EXTRACT PROVIDED ->

########

Jupyter Notebooks started in 2011 (back then IPython Notebook) as an effort to make data science reproducible and more accessible by visualizing data dynamically in a notebook. Basically, it allows you to write markdown and code directly in a document. The code can be executed interactively directly from the notebook and shows the result immediately below the code. This is great for data scientists that want to share their research with others. But it’s also a great tool for learning programming because it doesn’t require setting up a programming environment.

Right from the beginning, collaborative editing was on the agenda for Jupyter Notebooks. In 2012, core Jupyter contributor and creator/lead of JupyterHub, @minrk, wrote in the GitHub issue tracker:

[..] This will finally make decent live collaboration feasible, which is our single most-requested and highest-priority new feature. (source)

Back then, everyone tried to replicate Google Docs’ collaborative editing functionality. Google Docs was released in 2006 and was the first web application that supported collaborative editing on rich text. In many ways, Google Docs was ahead of its time. It will take years for others to reproduce this functionality. Even today, collaborative editing is far from being ubiquitously available, even though the technology has been available since the ‘80s.

No wonder, that the first collaborative Jupyter Notebook implementation, Colaboratory (or Colab), was created by Google engineers. They rewrote the UI for Jupyter Notebooks and gave it a collaborative notebook model via Google’s Realtime API, which was deprecated in 2017. This history underscores how challenging it is to build real-time collaboration into applications: when the Google Realtime API was deprecated, Colab lost its real-time collaboration capabilities, a gap which continues to this day.

########

GIVEN MATERIAL ->

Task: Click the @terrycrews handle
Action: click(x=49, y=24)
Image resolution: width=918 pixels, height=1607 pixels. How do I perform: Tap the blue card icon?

########

REQUESTS ->
a: In the Jupyter Notebooks history, what was the first collaborative Jupyter Notebook implementation called?
b: Reproduce the stretch of the Jupyter Notebooks history from "Jupyter Notebooks started" through "a programming environment.".

COMPLETED EXERCISE ->
a: Colaboratory, also known as Colab.

b:
Jupyter Notebooks started in 2011 (back then IPython Notebook) as an effort to make data science reproducible and more accessible by visualizing data dynamically in a notebook. Basically, it allows you to write markdown and code directly in a document. The code can be executed interactively directly from the notebook and shows the result immediately below the code. This is great for data scientists that want to share their research with others. But it’s also a great tool for learning programming because it doesn’t require setting up a programming environment.